Corporate Australia’s crocodile tears

Corporate Australia’s crocodile tears. By Damian Coory.

Having sat on their hands while liberalism was annihilated in Australia, our corporate leaders are reportedly in shock at the news we have a Treasurer and Prime Minister determined to drive the greatest central control of our economy since the Whitlam era.

Spare me. …

The only business people who will suffer are — as always — small business, tradies, and the self-employed. The segment that employs more than half the nation’s workers, pays most of the tax, and is by far the most productive.

Those who enjoy the comforts and hide in the cracks of incompetence and inefficiency that riddle large organisational structures, will remain untouched, whether they’re public servants or corporate bureaucrats. Not only won’t they feel any pain from the Albo-Chalmers’ socialist ego trip, they’ll benefit from it. Hence bullets made of cotton wool are being fired from the organisations that claim to speak for private enterprise.

Large business hates small business. Small business represents the people who were good enough at their jobs and confident enough to walk away from the ‘machine’ to make it on their own two feet. They provide services and products more efficiently and more cheaply and often with a much better attitude than big business could ever hope to. The only way big business can win is to tie them up in bureaucracy. Red and green tape that is designed to suffocate…

Big corporations, both global and domestic, love it when big government talks about regulation. They know that only they have the size and scale to absorb the ridiculous waste inherent in meeting all the increased administrative requirements and paperwork and approvals that big government regulation brings in the name of ‘fairness’ and ‘safety’. Admin is toxic to small business and owner-operators. Every minute stuck behind a computer doing admin is one less minute spent doing the job that adds real value. Since most of that stuff is done ‘after hours’ it’s time stolen from small business peoples’ family and social lives too. Often too big a price to pay for many. …

Has he thought this through?

Went straight from his PhD in Canberra into politics. No private sector experience.

THE DATA:
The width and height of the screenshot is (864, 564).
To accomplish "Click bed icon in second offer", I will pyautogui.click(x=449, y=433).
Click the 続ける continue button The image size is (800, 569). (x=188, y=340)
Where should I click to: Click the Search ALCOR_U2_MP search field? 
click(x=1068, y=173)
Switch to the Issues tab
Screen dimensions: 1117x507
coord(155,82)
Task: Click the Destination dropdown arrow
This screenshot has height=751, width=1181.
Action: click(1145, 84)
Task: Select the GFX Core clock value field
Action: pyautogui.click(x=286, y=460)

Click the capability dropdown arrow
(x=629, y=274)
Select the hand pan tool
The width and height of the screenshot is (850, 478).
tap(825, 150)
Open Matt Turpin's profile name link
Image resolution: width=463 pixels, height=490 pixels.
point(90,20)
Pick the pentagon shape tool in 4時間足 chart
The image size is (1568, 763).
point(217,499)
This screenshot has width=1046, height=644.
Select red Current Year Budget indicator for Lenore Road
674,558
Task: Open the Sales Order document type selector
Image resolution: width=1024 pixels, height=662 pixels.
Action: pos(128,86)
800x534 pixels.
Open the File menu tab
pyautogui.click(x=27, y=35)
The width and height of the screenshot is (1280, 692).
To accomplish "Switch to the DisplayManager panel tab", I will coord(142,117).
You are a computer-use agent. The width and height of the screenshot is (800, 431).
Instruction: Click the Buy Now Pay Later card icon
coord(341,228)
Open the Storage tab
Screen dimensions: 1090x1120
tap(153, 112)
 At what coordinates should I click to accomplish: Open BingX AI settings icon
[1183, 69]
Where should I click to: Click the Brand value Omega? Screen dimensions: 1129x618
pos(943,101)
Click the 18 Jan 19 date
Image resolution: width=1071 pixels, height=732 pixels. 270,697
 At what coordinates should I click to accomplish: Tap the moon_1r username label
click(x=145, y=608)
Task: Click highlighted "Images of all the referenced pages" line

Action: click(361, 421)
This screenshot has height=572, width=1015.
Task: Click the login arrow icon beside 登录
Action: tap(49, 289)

PROBLEMS AND TASKS:
1. Transcribe the article on corporate Australia word for word, beginning at the words "Having sat on" and stopping after "the most productive.".
2. Continue the article on corporate Australia past its last sentence.
The rows have no connection to the article on corporate Australia.

RESPONSES:
1.
Having sat on their hands while liberalism was annihilated in Australia, our corporate leaders are reportedly in shock at the news we have a Treasurer and Prime Minister determined to drive the greatest central control of our economy since the Whitlam era.

Spare me. …

The only business people who will suffer are — as always — small business, tradies, and the self-employed. The segment that employs more than half the nation’s workers, pays most of the tax, and is by far the most productive.

2.
Jim Chalmers’ 600-word manifesto (+5,400 words of insufferable undergraduate-level waffle) promises a ‘new sustainable finance architecture which will rate the climate impact of different investments’.

The 44-year-old boy from Logan, who holds a PhD in political science but has never run a business, is sure that where 20th century leftist leaders dramatically failed, he will succeed.

Jim Chalmers can ‘fix capitalism’, according to … Jim Chalmers.

Good government:

Somebody forgot to tell Jim that capitalism works best when you don’t try to ‘fix’ it, but lightly regulate its excesses and then leave it alone.

Benefits of the free market come from the ‘free’ bit. Leave the market to do its thing, and innovation will thrive, inefficient operators will fail and die out, those who add the most value will flourish, competition will drive profit margins and prices down, and everyone benefits.

It’s inherently democratic — millions of people making millions of tiny decisions daily — leading almost always to the best outcomes.

Good government doesn’t seek to change that. Good government seeks only to lightly regulate where the market fails, which is usually where competition is lost to monopoly, or adverse consequences require some standards to be set and policed, to ensure a level playing field.

Good government is a referee, but Jim and his ilk want to play the game. And they want to play in every position on the field all at once, happy to sideline the Ronaldos and Maradonas while they do so. What could possibly go wrong?

Our education system has been run by lefties for a couple of decades, and most are too old to remember Whitlam’s economic problems, so here we are in Australia about to learn the lesson again.